Evaluation problems: Benchmarks get gamed, contaminated, and don’t reflect real work (Bar exam example). Trust practitioner vibes over leaderboards.
AGI predictions: CEO timelines have been “one step away” for 70 years. Each step reveals new complexity. Don’t over-index on overconfident forecasts.
Products vs. AGI mission: OpenAI’s delayed ChatGPT mobile app reflected a flawed “AGI makes products obsolete” mindset. Discipline can pursue both, but most companies should prioritize product.
Market concentration: Foundation models may consolidate around 3-4 cloud-backed providers; value will move to the agent/product layer. Regulators (US, UK CMA, EU) are paying attention.
Regulation philosophy: Regulate harmful activities (fake reviews, deepfake nudes), not “AI” as a category. Allow and watch is broadly right, with carve-outs for clearly serious harms.
Misinformation debate: Narayanan thinks AI-generated misinformation fears are overblown; the real lever is distribution (social media) and source credibility. Stebbings pushes back; Narayanan concedes the harm but locates the fix in platforms and trust, not AI.
Medicine and education: Skeptical of “GP in your pocket” and “tutor in your pocket” narratives — physical exams and social motivation matter. AI integrates best as a complement to institutions.

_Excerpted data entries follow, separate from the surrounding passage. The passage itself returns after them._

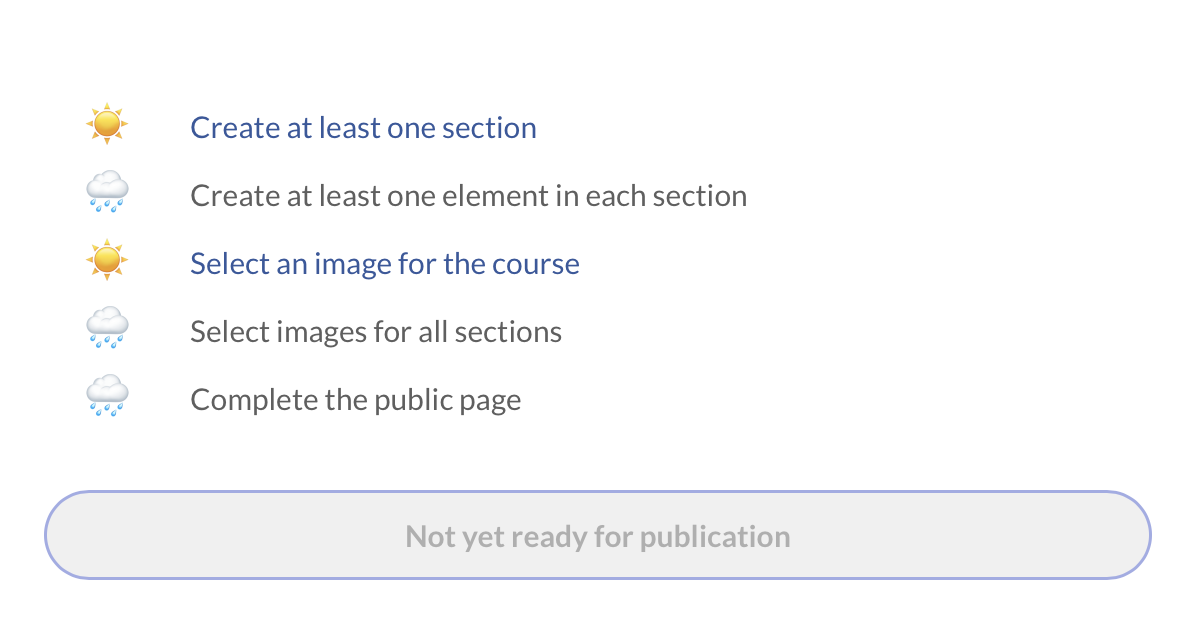Open the 'Create at least one section' link
Screen dimensions: 1196x626
pos(363,128)
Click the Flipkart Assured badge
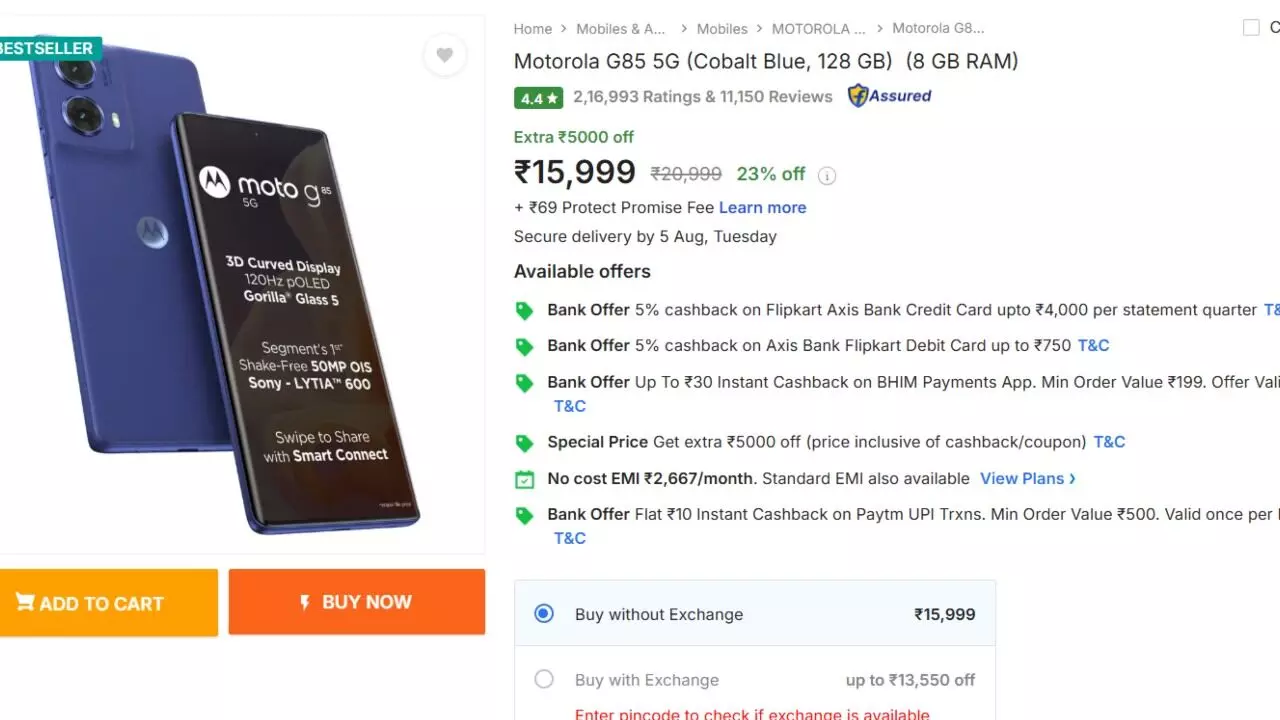The image size is (1280, 720). pyautogui.click(x=889, y=96)
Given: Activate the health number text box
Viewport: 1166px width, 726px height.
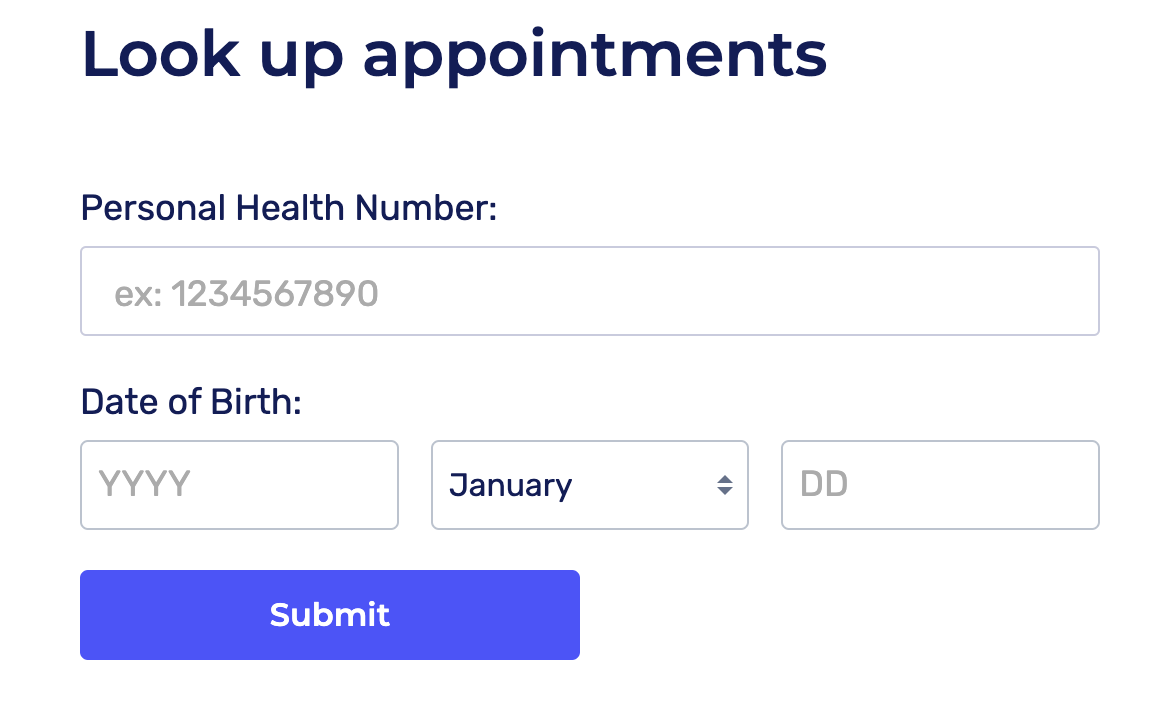Looking at the screenshot, I should point(589,292).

Jobs: Replacement fears overblown. Jobs are bundles of tasks; full automation of all 20 tasks in a job is rare. Bank-teller-after-ATM is the canonical pattern.
AI as a weapon: Category error — AI is an enabler (e.g., cyber vuln discovery), not a weapon. Closed-model strategies will fail because capable models will be universally available; invest in AI-for-defense.
What he stopped believing: Speed-of-progress was inflated by GPT-4’s misleading three-month gap; bigger models alone aren’t working; new scientific ideas needed.
Biggest societal misconception: Sci-fi-driven fears of self-aware AI. Today’s architectures don’t lead there; if it ever happens, it will be a deliberate choice societies can regulate against.
Quick-fire: Leaderboards becoming less useful as the gap to real work grows; he’d push OpenAI toward radical transparency; agents should aim for the mundane parts of “Her”; Nvidia is trying to migrate up into services; tech policy is 90% frustration and 10% high-leverage; he leans LeCun (LLMs are an “off-ramp” to superintelligence; new breakthroughs needed); the question he wishes he were asked is about AI’s impact on children.